Educar é um processo que exige compromisso, amor, responsabilidade e, acima de tudo, exige uma vivência daquilo que se quer construir, pois não há melhor método para educação do que o exemplo. As atitudes, as escolhas, a postura do educador, seja ele pai ou mãe, avó ou tia ou professor, são fundamentais na construção de referências para a criança e o adolescente inseridos no processo de educação. Ser um educador é, antes de mais nada, uma busca por coerência na sua vida diária. Ser educador é uma tarefa muito difícil. 
O professor, enquanto guia, mestre do processo de escolarização, muitas vezes não se vê como um educador. A sua formação profissional, na maioria das vezes, não o capacitou para essa função. Ele tem (quando tem de fato) o conhecimento específico de determinada matéria ou área do conhecimento, e boa parte das discussões que teve nas aulas da faculdade, que o prepararam para ser professor, diziam respeito à métodos de ensino, à materiais didáticos e seus usos. O professor-especialista se prepara para entrar na sala de aula e ensinar determinados conteúdos. Num mundo ideal, o professor entrará em sala, os alunos estarão todos disciplinados, sentados em seus lugares, em silêncio, sequiosos pelo saber...Na realidade, no entanto, ao entrar em sala de aula, encontramos jovens cheios de vida, gritando, cantando ou com fones no ouvido, com cara de sono, revoltados por estarem trancados naquela jaula enquanto o dia vai tão bonito lá fora...
Ninguém preparou o aluno para ser aluno. Ele, assim como o professor, não sabe exatamente qual é o seu papel. Alguns dizem que eles devem prestar atenção, ficar quietos, aprender tudo o que o professor tem para ensinar, porque isso será importante para o futuro deles...

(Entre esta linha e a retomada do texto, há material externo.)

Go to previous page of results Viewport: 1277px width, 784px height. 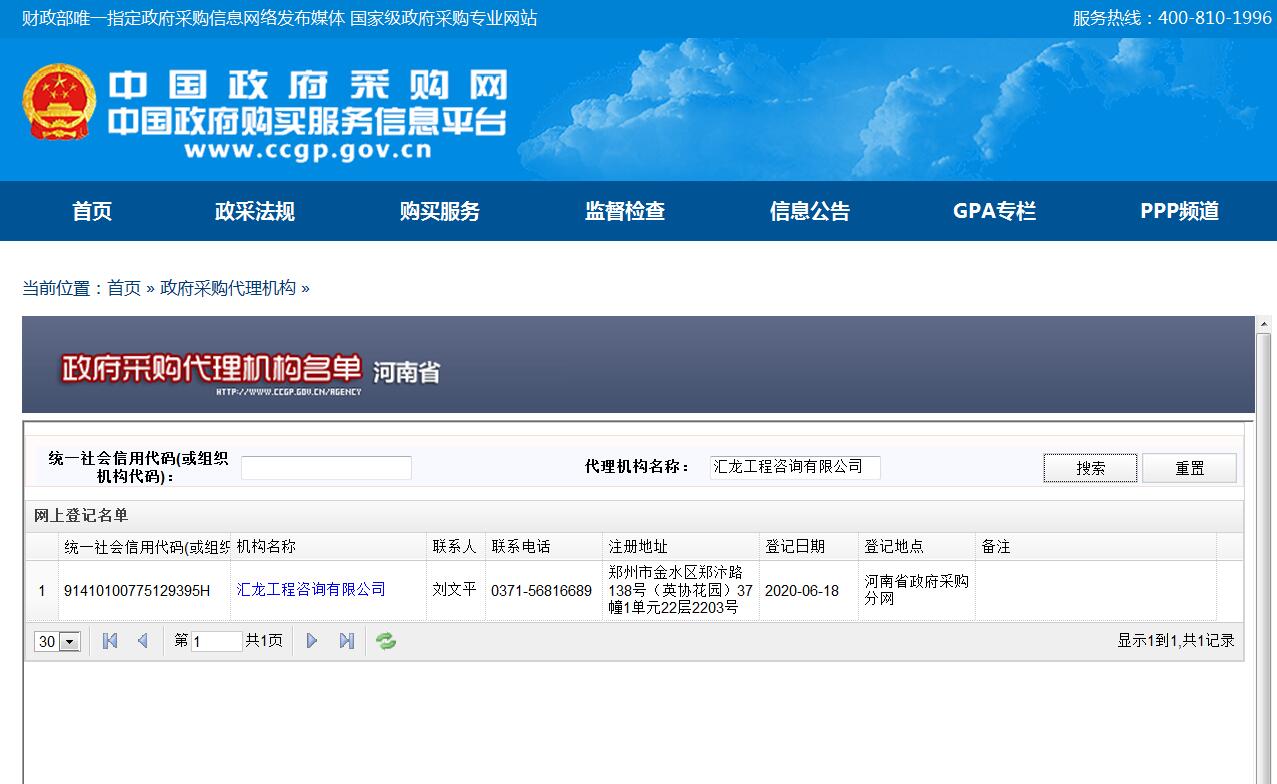click(x=142, y=641)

O futuro, mas e o presente? Como é possível aguentar todas essas aulas chatas, falando sobre um monte de coisa inútil, enquanto poderia estar aproveitando a vida lá fora? Por que ser obrigado a aprender essas chatices todas para o futuro? Se elas só vão servir no futuro, por que não deixar para aprender isso depois?
Se o professor que entra em sala de aula for capaz de perceber o descompasso que parece reinar nesse ambiente, a sua primeira função, já assumindo um papel de educador porque independe de qual sua formação específica, seria promover uma reflexão sobre o conhecimento, sobre os conteúdos a serem ensinados/apre(e)ndidos, retirando as vendas que foram postas nos olhos dos alunos, ajudando-os a construir um motivo para conhecer que não esteja no futuro, mas que esteja no presente. As aulas, os conteúdos, exercícios, matérias, trabalhos propostos, devem dar às crianças, adolescentes e jovens ferramentas para que eles possam explorar melhor o mundo que os rodeia. O conhecimento, seja ele na área das matemáticas, das ciências da natureza ou na área de humanas, deve refinar os sentidos daqueles que aprendem, deve ampliar as suas capacidades de interagir com o mundo. Os professores devem ensinar ferramentas para que os alunos possam explorar o mundo e aproveitar essa atividade da melhor maneira possível. O conhecimento do professor-especialista deve estar a serviço da humanização de cada indivíduo, deve estar a serviço da educação, entendida como processo que humaniza o indivíduo e o prepara para experimentar a vida. Se esse conhecimento não é desvelado diante do aluno, se esse conhecimento se mantém como caixa-preta, que ainda não foi decodificada, o processo de ensino-aprendizagem fracassa. O desejo de aprender, condição necessária para que haja aprendizagem e, desse modo, efetivo ensino, precisa ser ensinado também. Entendo que o papel de educador dos professores passa muito por esse caminho: educar é lapidar, podar, é preparar aquilo que está em estado bruto para que ele possa adquirir uma nova forma. Não uma forma que lhe será imposta, mas assumir a sua própria forma.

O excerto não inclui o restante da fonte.